Friday, November 7, 2008

American Leyland

Today, GM reported huge losses ($2.5B in the third quarter) and stated that it burned through $6.9 billion. According to the company, its cash reserves now stand at $16.2B. GM says that it needs between $11 billion and $15 billion to fund operations. The company expressed concerns that it may not have enough cash to survive the balance of the year, which has just over a month and a half remaining. GM needs help (as do Ford and Chrysler) and it needs it now!

The way which is probably preferred (to varying degrees) is throwing cash at the Detroit Three is an attempt to weather the storm to maintain the status quo in Detroit. In exchange for this cash infusion, it has been suggested that the government could take an ownership interest in the Detroit automakers. This hearkens back to the thrilling days of British Leyland.

British Leyland was formed in 1968 by combining Britain's automakers. I was partially nationalized in 1975 in an attempt to keep its unionized workforce employed. Strikes, mismanagement and high labor costs eventually doomed British Leyland. Companies such as MG, Austin Healey and and Triumph passed into history and iconic brands such as Jaguar and Land Rover were sold to foreign automakers. It was an unmitigated disaster. This is probably fate which awaits a merged Detroit Three with a semi0nationalization thrown in for good measure. All is not lost however. There are ways to save the Detroit Three.

The fact of life is that Ford and GM are too big. They need to downsize and trim their labor forces. All of the Big Three need to adjust their compensation structures, both blue-collar and white-collar, to resemble those of employees of foreign manufacturers in America. After all, Toyota, Nissan, Honda, Hyundai, Subaru, BMW and Mercedes build cars and components in the U.S.

The easiest way would be to either de-unionize or reach an agreement with the UAW to restructure compensation packages. However, this is unlikely and GM is in such dire need of cash, it may be too late for mere concessions. The best answer for GM (and possibly Ford and Chrysler as well) may be a prepackaged bankruptcy.
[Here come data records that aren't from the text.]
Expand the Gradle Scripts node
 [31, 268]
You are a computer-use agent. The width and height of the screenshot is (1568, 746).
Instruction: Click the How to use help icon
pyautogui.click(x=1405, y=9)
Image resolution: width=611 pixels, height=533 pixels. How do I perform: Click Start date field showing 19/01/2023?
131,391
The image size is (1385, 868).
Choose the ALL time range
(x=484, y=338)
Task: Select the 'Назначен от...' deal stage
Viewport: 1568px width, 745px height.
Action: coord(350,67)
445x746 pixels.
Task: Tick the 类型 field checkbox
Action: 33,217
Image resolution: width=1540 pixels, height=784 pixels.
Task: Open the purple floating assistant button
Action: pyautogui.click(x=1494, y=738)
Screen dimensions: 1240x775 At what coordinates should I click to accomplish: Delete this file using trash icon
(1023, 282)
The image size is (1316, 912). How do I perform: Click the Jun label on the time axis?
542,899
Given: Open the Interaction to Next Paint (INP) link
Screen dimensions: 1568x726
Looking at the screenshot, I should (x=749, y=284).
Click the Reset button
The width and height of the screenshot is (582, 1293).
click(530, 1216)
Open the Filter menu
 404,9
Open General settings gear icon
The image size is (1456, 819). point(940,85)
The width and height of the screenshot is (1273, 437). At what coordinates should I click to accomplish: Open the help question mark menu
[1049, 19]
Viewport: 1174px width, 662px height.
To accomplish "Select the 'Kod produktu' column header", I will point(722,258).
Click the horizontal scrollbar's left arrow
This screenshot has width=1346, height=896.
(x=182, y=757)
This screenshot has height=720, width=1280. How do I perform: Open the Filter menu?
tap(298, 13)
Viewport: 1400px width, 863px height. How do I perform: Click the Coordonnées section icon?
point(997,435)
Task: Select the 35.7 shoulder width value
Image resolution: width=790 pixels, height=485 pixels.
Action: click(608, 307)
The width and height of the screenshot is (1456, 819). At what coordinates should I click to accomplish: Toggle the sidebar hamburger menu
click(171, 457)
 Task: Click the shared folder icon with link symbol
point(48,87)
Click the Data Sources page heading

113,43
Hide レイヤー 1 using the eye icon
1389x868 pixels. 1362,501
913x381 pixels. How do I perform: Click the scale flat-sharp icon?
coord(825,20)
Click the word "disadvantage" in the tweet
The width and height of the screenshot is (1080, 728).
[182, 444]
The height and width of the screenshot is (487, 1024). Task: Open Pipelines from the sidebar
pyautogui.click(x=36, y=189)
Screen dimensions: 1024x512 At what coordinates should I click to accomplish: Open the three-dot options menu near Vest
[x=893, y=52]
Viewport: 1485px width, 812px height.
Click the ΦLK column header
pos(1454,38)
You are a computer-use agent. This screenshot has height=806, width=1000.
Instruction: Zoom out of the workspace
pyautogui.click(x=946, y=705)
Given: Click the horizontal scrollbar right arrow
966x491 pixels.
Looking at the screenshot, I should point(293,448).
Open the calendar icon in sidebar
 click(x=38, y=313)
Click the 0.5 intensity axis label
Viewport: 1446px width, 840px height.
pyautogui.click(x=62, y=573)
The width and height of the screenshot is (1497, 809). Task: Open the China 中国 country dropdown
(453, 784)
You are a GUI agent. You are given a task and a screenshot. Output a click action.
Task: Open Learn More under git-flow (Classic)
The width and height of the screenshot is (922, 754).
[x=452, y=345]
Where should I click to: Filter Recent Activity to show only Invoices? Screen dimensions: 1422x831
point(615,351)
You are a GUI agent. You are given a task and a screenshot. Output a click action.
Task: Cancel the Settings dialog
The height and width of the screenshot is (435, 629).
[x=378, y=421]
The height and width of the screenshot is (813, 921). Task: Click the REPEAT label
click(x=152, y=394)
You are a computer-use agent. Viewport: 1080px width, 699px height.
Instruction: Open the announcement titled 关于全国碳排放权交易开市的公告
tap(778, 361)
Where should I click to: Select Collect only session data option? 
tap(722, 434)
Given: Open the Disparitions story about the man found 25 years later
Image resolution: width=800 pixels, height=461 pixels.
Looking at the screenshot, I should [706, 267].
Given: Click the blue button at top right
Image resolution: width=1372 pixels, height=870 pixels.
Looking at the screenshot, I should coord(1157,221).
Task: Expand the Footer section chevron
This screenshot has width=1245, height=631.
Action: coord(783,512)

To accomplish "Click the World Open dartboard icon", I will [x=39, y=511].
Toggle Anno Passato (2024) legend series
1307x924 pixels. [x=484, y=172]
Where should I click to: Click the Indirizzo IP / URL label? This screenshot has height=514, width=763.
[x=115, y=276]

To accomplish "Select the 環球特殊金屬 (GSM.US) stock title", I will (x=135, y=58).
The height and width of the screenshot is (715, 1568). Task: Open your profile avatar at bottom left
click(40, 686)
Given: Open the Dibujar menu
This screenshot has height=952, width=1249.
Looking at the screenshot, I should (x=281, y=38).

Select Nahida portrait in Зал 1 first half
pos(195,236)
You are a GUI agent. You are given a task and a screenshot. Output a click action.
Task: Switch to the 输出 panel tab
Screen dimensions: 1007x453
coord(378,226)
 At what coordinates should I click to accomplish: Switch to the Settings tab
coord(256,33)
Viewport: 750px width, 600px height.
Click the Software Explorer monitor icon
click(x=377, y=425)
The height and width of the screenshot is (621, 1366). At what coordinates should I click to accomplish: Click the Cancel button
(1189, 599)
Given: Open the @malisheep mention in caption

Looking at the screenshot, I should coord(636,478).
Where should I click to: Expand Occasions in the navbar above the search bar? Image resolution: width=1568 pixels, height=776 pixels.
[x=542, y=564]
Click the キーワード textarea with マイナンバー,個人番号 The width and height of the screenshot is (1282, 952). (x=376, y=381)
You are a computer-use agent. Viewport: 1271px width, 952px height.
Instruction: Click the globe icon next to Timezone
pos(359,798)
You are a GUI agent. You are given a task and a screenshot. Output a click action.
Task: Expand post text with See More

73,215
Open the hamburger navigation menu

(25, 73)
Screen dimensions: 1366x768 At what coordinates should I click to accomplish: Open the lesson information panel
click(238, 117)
The criticism of filing for bankruptcy is that potential car buyers may stay away out of fear that their warranties may not be honored and parts availability and service may be compromised. A prepackaged bankruptcy solves this problem.

In a prepackaged bankruptcy, a company reaches agreements with its creditors, suppliers and labor unions prior to filing for bankruptcy protection. The company will also obtain Debtor In Possession financing to pay for any restructuring costs. A company can go in and out of bankruptcy almost instantly.

One obstacle (apart from the UAW) is that few if any investors would be interested in providing DIP financing. Here is where the government can help. If the government merely provided the DIP loans (similar to Chrysler in the late 1970s, although Chrysler avoided bankruptcy, such a deal could be done. GM could be out from under billions of dollars of debt, it would be smaller, leaner and have more manageable labor agreements and be a healthier customer for its suppliers. This is the best way to preserve the Detroit Three and save as many jobs as possible.

Unfortunately, the UAW and its allies in DC would probably shoot this idea down (they don't see labor as a commodity whose demand can wax and wane along with compensation levels). At worst, GM and, maybe Ford and Chrysler as well, will fade into history. At best, we will have "American Leyland" and the U.S. auto industry's demise will be further prolonged.